- REQUIREMENTS
Edit everything from the line containing "Zloty motocyklowe [Zloty" down to the last line, changing "Atrakcje" to "Ciekawostki" and keeping all else the same.

A block of data:
######

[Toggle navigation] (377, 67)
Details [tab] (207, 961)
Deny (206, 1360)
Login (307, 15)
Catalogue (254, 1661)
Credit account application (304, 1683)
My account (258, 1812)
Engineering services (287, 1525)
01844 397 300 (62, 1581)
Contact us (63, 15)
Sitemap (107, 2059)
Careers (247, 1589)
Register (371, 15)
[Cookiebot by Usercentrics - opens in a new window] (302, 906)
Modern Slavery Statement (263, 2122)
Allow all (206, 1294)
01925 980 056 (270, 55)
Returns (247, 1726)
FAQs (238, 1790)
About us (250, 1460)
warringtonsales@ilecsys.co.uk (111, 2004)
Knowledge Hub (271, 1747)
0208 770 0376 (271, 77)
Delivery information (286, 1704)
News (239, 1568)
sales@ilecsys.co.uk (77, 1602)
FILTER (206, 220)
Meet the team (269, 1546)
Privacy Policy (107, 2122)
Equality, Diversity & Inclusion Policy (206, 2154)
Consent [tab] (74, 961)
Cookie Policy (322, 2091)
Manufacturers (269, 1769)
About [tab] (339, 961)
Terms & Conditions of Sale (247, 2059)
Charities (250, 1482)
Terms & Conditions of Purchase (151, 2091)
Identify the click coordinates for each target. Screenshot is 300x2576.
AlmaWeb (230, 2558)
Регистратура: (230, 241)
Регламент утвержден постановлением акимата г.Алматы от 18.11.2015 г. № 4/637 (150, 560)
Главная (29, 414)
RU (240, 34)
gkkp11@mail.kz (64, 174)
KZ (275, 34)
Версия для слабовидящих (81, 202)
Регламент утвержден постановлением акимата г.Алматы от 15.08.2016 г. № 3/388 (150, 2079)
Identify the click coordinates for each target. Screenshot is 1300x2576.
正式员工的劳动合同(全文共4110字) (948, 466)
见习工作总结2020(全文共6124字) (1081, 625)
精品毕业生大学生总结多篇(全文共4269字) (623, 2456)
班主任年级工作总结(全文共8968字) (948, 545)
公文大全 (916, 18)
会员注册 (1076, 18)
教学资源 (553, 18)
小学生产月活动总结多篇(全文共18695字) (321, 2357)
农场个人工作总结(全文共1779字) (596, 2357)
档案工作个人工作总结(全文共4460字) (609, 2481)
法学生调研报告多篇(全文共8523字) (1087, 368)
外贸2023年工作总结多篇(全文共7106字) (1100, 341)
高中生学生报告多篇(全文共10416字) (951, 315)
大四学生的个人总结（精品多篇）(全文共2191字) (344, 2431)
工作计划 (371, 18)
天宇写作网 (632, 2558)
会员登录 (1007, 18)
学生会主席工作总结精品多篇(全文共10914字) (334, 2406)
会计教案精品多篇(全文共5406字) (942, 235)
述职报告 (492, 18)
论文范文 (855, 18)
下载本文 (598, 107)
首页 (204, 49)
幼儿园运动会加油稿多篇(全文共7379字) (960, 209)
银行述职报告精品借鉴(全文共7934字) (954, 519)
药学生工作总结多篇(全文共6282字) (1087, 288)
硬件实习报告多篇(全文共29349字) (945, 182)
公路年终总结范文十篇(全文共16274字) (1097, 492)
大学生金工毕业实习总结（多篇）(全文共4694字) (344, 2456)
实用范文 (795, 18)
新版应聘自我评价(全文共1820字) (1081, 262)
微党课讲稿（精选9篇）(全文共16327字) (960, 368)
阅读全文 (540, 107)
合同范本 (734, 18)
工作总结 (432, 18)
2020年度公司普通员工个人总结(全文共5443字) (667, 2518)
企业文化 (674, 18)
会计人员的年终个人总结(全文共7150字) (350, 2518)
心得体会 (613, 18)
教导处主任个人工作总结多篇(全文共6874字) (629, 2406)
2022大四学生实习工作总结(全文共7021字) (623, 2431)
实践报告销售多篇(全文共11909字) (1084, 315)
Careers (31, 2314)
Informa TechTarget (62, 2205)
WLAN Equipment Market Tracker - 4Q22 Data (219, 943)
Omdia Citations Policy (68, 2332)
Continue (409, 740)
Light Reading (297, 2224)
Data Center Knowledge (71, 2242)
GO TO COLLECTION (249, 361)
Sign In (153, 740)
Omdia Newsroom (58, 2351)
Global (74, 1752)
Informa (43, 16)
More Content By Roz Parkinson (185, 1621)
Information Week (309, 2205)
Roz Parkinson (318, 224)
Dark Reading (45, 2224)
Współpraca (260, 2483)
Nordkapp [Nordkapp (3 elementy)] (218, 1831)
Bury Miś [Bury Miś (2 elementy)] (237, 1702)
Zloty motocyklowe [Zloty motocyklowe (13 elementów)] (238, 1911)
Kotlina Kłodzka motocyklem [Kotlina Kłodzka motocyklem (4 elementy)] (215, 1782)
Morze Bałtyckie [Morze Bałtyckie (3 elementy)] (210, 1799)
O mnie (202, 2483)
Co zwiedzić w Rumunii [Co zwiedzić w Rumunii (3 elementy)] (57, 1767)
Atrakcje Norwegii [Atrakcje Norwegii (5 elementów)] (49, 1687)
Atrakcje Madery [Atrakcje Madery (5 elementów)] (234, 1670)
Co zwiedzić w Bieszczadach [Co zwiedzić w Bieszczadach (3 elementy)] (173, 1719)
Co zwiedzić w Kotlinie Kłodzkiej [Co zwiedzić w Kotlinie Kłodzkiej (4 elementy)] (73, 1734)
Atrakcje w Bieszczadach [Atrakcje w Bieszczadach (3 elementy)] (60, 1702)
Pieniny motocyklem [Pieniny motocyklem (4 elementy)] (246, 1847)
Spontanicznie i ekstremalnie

######

- EXERCISE SOLUTION
Zloty motocyklowe [Zloty motocyklowe (13 elementów)] (238, 1911)
Kotlina Kłodzka motocyklem [Kotlina Kłodzka motocyklem (4 elementy)] (215, 1782)
Morze Bałtyckie [Morze Bałtyckie (3 elementy)] (210, 1799)
O mnie (202, 2483)
Co zwiedzić w Rumunii [Co zwiedzić w Rumunii (3 elementy)] (57, 1767)
Ciekawostki Norwegii [Ciekawostki Norwegii (5 elementów)] (49, 1687)
Ciekawostki Madery [Ciekawostki Madery (5 elementów)] (234, 1670)
Co zwiedzić w Bieszczadach [Co zwiedzić w Bieszczadach (3 elementy)] (173, 1719)
Co zwiedzić w Kotlinie Kłodzkiej [Co zwiedzić w Kotlinie Kłodzkiej (4 elementy)] (73, 1734)
Ciekawostki w Bieszczadach [Ciekawostki w Bieszczadach (3 elementy)] (60, 1702)
Pieniny motocyklem [Pieniny motocyklem (4 elementy)] (246, 1847)
Spontanicznie i ekstremalnie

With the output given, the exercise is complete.